Dataset records:
"""

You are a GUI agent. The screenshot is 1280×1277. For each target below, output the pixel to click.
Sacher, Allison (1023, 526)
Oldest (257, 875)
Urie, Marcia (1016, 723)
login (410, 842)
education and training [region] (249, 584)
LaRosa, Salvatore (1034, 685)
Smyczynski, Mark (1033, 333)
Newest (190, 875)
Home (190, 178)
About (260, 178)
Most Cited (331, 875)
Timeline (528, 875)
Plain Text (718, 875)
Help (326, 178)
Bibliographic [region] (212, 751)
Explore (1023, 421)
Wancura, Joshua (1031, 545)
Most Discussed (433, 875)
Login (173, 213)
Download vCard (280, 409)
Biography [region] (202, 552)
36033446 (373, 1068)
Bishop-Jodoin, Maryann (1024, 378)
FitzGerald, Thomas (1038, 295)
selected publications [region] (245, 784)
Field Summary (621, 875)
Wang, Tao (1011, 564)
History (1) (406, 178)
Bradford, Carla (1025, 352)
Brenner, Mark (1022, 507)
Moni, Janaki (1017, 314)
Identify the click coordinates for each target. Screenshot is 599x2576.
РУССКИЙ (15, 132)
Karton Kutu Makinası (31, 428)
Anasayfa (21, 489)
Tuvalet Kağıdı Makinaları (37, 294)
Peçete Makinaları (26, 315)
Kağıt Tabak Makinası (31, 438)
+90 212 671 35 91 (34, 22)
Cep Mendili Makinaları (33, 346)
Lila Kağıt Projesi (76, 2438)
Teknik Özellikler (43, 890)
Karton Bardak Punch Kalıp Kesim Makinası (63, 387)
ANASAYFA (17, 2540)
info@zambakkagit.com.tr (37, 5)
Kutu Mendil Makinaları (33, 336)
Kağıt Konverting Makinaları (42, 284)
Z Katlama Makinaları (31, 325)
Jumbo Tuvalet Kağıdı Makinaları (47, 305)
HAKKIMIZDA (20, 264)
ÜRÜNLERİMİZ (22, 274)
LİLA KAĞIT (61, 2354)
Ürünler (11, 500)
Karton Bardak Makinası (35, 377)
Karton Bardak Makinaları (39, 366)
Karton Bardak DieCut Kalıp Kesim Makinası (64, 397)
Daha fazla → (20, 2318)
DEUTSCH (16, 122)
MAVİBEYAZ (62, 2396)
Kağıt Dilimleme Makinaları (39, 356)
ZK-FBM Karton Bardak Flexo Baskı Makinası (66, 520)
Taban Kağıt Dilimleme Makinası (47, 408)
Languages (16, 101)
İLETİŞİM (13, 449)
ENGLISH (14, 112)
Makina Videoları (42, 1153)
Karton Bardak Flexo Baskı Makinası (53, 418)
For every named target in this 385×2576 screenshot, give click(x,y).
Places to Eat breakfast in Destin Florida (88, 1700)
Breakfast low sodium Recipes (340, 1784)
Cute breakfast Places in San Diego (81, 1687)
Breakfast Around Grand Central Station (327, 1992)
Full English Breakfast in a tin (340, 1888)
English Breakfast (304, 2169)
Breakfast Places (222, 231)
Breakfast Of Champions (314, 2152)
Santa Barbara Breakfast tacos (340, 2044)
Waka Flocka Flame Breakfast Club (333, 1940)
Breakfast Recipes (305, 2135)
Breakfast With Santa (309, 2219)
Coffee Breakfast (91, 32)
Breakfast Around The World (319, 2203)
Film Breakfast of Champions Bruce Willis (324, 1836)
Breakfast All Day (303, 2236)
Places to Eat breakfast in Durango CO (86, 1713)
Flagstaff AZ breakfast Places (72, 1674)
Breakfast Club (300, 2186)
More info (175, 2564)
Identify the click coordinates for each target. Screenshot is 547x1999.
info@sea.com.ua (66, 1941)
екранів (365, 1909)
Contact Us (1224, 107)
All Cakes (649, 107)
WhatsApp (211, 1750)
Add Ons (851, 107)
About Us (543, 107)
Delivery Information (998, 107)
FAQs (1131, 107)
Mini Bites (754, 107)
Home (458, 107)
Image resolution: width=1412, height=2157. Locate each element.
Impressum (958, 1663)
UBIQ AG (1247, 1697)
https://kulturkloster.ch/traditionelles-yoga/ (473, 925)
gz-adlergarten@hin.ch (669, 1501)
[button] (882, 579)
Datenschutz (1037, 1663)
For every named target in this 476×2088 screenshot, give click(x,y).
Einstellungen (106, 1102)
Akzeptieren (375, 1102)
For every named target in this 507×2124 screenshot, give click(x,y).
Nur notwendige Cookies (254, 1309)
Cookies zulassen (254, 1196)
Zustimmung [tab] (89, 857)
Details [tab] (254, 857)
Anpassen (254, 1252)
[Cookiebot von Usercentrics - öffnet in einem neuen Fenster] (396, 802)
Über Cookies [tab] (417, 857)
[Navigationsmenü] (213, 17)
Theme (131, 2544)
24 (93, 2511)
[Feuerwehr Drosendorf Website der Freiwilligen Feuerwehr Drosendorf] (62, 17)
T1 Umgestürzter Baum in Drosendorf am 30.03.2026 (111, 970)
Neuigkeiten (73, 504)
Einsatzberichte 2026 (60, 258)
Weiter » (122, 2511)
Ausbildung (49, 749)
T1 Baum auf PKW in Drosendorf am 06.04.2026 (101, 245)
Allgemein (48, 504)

"""

# Request:
Retype the entries above without any change, starting with the line that contains "Contact Us (1224, 107)" and going on through the last line of the entries.

# Solved exercise:
Contact Us (1224, 107)
All Cakes (649, 107)
WhatsApp (211, 1750)
Add Ons (851, 107)
About Us (543, 107)
Delivery Information (998, 107)
FAQs (1131, 107)
Mini Bites (754, 107)
Home (458, 107)
Image resolution: width=1412, height=2157. Locate each element.
Impressum (958, 1663)
UBIQ AG (1247, 1697)
https://kulturkloster.ch/traditionelles-yoga/ (473, 925)
gz-adlergarten@hin.ch (669, 1501)
[button] (882, 579)
Datenschutz (1037, 1663)
For every named target in this 476×2088 screenshot, give click(x,y).
Einstellungen (106, 1102)
Akzeptieren (375, 1102)
For every named target in this 507×2124 screenshot, give click(x,y).
Nur notwendige Cookies (254, 1309)
Cookies zulassen (254, 1196)
Zustimmung [tab] (89, 857)
Details [tab] (254, 857)
Anpassen (254, 1252)
[Cookiebot von Usercentrics - öffnet in einem neuen Fenster] (396, 802)
Über Cookies [tab] (417, 857)
[Navigationsmenü] (213, 17)
Theme (131, 2544)
24 (93, 2511)
[Feuerwehr Drosendorf Website der Freiwilligen Feuerwehr Drosendorf] (62, 17)
T1 Umgestürzter Baum in Drosendorf am 30.03.2026 (111, 970)
Neuigkeiten (73, 504)
Einsatzberichte 2026 (60, 258)
Weiter » (122, 2511)
Ausbildung (49, 749)
T1 Baum auf PKW in Drosendorf am 06.04.2026 (101, 245)
Allgemein (48, 504)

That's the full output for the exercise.